Kenneth W. Thompson, director of the Miller Center, said the writer took part in two sessions, one off the record and one on the record.
"I am afraid our people jumped the gun a little, because he was supposed to see both versions before there was any release of them," Thompson said. Robin Kuzen, editor of the newsletter, said the quoted remarks were made in the on-the-rec-ord session.
Morris' telephone in Washington was answered by a recording.
Bill Garber, Reagan's spokesman in Los Angeles, said the former president and his wife were out of town.
As part of the arrangement with the White House, Morris sat in on many closed Reagan meetings.
He has declined to give interviews, saying they were forbidden by his agreement with Reagan.
Morris said his interest was piqued when, watching television, he saw the "agony" on Reagan's face as he emerged from a museum at the Bergen-Belsen concentration camp during a visit to West Germany in 1985 that included a controversial stop at a cemetery in Bitburg.
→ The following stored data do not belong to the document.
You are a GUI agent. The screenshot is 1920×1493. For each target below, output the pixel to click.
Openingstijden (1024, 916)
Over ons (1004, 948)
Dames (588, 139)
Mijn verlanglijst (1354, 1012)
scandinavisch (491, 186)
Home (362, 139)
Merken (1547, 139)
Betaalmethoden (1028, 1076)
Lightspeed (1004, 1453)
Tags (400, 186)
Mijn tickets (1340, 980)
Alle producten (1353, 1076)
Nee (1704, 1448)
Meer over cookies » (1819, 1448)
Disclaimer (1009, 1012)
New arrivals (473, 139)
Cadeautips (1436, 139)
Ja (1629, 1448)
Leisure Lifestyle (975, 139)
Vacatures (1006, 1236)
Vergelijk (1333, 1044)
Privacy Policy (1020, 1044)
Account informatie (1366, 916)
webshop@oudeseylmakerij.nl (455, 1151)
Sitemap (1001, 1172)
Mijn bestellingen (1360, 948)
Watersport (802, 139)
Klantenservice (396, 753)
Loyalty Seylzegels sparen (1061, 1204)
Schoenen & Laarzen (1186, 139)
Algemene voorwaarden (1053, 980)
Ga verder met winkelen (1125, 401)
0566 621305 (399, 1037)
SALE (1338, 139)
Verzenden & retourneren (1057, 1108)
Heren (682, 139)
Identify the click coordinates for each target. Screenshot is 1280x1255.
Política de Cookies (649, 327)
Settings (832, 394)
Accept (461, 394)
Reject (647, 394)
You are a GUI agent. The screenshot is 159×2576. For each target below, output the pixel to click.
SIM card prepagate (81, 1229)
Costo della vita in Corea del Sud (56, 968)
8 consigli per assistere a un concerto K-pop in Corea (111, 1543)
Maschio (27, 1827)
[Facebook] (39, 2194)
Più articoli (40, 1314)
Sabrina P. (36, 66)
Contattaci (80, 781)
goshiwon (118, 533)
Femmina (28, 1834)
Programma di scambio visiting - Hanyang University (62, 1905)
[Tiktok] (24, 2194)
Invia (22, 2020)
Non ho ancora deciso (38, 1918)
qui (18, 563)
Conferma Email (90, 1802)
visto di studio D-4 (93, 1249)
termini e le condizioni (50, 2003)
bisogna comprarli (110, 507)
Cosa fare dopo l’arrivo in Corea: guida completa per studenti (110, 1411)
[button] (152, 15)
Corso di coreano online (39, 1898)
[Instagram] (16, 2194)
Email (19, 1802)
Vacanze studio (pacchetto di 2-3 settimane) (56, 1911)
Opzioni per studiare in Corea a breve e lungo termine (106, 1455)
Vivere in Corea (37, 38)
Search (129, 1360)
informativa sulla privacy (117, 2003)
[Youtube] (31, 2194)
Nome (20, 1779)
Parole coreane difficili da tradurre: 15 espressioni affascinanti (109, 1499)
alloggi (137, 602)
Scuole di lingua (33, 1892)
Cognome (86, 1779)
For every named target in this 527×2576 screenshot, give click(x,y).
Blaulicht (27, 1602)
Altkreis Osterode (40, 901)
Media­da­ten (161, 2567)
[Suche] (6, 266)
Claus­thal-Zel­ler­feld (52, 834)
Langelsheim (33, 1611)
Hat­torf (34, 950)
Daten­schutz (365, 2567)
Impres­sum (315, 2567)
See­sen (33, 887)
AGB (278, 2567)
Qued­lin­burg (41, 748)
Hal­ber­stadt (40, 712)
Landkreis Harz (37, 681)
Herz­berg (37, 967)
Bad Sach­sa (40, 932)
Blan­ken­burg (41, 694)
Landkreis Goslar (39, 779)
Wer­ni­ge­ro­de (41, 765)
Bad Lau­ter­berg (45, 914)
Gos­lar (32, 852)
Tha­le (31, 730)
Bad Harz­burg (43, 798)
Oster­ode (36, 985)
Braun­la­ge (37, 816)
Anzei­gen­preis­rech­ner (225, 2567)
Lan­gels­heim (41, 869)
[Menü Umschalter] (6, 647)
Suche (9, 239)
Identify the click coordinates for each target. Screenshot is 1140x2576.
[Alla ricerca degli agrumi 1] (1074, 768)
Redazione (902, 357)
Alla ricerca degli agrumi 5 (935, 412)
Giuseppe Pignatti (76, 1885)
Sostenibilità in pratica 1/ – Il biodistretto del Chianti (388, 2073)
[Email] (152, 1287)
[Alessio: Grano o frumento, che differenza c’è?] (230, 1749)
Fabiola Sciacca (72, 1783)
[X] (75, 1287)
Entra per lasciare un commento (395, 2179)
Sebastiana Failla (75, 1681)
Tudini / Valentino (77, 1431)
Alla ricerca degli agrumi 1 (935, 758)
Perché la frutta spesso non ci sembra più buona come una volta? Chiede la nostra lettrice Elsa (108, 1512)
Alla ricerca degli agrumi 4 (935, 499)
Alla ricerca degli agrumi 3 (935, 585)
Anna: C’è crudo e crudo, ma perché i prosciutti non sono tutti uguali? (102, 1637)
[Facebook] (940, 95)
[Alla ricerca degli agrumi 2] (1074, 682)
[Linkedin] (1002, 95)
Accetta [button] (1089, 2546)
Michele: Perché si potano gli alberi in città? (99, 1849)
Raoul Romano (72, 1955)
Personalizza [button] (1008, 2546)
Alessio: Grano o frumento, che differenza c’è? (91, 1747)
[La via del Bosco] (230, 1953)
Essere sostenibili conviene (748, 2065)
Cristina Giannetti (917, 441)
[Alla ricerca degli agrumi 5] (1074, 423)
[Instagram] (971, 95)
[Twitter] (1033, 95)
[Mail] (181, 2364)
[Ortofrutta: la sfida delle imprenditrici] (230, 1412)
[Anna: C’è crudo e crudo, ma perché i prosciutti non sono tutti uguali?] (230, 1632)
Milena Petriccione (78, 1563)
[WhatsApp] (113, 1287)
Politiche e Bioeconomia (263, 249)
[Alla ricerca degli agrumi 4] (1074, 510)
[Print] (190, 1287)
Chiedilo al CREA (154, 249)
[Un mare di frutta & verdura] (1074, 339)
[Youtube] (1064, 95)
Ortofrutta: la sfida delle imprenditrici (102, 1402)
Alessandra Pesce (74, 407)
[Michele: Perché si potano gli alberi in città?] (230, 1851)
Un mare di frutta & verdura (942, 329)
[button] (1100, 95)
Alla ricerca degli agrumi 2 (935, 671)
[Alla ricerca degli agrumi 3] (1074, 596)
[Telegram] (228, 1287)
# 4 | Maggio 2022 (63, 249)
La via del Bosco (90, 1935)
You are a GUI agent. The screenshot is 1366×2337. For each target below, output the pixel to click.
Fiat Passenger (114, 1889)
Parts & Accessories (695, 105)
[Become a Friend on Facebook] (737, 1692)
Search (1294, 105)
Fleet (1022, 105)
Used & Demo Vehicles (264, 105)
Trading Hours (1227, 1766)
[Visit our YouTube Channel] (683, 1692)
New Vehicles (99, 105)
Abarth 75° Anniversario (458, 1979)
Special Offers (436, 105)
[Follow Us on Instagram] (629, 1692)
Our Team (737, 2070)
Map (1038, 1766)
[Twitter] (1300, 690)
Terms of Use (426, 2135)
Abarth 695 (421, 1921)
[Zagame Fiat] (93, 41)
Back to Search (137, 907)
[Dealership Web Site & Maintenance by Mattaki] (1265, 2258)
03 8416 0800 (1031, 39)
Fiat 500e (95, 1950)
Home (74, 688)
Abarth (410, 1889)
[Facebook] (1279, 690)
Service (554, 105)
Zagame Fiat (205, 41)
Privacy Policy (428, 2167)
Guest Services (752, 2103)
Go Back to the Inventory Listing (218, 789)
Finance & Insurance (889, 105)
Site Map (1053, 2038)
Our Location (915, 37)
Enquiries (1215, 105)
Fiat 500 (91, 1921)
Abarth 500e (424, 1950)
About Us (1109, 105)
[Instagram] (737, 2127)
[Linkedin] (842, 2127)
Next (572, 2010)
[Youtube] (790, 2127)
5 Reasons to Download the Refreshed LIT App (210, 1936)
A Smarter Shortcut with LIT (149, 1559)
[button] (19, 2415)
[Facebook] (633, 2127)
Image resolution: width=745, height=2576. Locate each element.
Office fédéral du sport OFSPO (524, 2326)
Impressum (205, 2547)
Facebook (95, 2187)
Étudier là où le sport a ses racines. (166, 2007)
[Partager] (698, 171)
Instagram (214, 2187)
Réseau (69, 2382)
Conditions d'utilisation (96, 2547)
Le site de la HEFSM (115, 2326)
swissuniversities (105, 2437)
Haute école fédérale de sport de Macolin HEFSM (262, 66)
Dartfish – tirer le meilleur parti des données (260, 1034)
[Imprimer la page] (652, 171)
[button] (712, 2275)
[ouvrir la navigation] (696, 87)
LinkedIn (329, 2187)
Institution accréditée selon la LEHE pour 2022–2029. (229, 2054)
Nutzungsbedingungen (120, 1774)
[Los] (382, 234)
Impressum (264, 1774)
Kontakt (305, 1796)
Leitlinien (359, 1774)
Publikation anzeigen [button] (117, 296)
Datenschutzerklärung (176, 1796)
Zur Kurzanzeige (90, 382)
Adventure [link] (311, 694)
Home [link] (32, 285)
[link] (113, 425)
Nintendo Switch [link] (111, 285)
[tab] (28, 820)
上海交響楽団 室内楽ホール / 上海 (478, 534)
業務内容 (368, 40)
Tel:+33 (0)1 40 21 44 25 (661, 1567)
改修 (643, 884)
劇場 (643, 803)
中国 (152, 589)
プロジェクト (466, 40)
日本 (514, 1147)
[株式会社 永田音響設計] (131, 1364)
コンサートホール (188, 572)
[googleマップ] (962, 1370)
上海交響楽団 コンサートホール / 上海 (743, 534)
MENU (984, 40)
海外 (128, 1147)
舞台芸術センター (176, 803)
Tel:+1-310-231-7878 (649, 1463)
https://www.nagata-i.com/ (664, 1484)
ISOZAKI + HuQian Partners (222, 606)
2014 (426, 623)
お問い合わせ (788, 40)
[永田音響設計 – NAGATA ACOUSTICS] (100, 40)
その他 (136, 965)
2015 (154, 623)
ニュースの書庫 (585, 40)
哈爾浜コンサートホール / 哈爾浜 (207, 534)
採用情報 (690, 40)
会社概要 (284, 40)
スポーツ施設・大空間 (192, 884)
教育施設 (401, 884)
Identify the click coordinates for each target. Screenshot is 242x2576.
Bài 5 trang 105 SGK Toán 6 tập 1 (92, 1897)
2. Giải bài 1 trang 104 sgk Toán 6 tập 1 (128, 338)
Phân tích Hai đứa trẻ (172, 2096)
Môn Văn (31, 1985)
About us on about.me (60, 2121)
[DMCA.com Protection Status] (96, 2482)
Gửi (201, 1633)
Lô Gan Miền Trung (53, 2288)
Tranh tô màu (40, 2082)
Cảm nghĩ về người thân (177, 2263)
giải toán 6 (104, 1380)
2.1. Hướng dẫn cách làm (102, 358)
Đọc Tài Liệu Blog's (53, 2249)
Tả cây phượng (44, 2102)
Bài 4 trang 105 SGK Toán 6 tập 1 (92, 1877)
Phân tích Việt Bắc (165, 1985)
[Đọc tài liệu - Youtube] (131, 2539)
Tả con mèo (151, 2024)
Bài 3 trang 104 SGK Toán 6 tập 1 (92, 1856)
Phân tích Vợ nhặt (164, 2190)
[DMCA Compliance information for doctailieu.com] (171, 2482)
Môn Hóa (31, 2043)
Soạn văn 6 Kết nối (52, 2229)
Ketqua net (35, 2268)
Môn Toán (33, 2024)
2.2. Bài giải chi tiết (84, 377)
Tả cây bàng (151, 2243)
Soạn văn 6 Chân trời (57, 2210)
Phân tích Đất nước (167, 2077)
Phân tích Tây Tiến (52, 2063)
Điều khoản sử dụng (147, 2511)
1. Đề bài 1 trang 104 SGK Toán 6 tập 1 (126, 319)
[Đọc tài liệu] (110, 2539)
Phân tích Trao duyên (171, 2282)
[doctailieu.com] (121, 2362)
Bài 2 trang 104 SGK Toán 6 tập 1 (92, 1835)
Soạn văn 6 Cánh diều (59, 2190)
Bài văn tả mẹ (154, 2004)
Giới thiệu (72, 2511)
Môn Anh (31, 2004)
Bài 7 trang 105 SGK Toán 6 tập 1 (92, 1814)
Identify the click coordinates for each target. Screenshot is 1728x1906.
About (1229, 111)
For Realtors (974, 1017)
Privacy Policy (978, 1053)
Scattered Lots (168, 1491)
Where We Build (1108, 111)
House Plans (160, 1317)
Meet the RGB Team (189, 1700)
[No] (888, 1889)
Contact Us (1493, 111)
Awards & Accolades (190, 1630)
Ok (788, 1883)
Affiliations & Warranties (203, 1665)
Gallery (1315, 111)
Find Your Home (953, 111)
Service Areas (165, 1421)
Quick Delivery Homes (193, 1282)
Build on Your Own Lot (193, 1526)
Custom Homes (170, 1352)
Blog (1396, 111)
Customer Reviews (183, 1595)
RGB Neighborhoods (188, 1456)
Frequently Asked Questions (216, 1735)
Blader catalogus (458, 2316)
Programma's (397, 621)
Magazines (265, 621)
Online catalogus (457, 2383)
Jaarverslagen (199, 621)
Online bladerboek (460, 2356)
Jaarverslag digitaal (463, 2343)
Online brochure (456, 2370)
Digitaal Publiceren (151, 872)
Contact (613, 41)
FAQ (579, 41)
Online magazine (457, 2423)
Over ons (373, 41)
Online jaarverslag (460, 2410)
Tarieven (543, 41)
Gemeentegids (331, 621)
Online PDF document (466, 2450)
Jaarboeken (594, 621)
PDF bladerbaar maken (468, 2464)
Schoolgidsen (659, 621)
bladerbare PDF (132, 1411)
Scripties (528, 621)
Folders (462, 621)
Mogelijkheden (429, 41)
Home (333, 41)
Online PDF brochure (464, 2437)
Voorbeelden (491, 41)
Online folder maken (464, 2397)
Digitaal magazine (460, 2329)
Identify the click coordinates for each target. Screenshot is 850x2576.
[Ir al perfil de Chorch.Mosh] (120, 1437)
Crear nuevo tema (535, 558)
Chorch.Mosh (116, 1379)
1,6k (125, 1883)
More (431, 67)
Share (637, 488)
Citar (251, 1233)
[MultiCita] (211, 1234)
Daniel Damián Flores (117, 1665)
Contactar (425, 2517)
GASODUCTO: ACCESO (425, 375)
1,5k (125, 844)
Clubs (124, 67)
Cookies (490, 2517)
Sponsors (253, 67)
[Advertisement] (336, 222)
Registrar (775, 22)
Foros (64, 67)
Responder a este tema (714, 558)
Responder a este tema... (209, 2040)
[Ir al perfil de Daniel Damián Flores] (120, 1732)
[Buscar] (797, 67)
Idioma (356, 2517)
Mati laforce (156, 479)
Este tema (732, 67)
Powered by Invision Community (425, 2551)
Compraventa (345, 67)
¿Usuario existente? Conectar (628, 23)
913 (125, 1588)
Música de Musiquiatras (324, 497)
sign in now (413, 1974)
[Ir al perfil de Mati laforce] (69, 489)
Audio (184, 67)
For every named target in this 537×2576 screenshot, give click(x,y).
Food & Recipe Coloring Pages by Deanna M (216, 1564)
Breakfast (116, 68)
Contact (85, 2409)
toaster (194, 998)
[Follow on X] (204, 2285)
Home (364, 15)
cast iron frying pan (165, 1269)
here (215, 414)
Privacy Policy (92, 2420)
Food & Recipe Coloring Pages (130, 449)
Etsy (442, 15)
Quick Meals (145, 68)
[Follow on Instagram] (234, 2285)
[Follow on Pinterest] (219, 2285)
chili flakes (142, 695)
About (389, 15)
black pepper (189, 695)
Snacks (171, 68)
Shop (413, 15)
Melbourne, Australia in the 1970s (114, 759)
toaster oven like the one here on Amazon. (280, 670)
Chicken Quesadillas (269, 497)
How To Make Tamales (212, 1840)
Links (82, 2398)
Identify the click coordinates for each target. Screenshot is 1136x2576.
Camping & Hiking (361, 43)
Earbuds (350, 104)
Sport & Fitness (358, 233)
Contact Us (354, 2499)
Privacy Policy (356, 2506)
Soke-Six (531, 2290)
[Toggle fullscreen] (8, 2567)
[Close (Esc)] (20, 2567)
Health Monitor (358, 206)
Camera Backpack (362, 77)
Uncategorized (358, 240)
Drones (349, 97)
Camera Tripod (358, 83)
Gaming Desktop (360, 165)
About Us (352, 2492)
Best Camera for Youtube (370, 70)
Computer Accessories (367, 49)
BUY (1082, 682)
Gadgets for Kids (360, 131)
Among the thousands buried there were members of the Waffen SS, Hitler's elite troops.
He said deputy White House chief of staff Michael Deaver agreed to give him access to the White House and monthly interviews with Reagan.
"He had the guts to let somebody come in from outside, stare at him, read his mail, go off and talk to his children," he said. "Whatever you say about Ron Reagan, he has guts."
Morris is quoted as finding Reagan's personality "irresistible" and saying world leaders were "seduced by (his) extraordinary personal sweetness."
"Of course, I was seduced by it myself," he said. "What hindsight shows us is that after he has left the room, after he has left the White House, after he has left our national life and gone off to retirement, the charisma goes with him and we realize how seduced we were."
The newsletter writer said Morris also likened Reagan to a glacier.
"He's large and he's slabby and he's cold," Morris said. "But he has an inexorable, slow force which carves out this great valley in the landscape. Rocks shatter as he forces his way through them, and they end up on his back and they ride his back as he inches forward; eventually, they tumble off. And the glacier keeps growing and growing."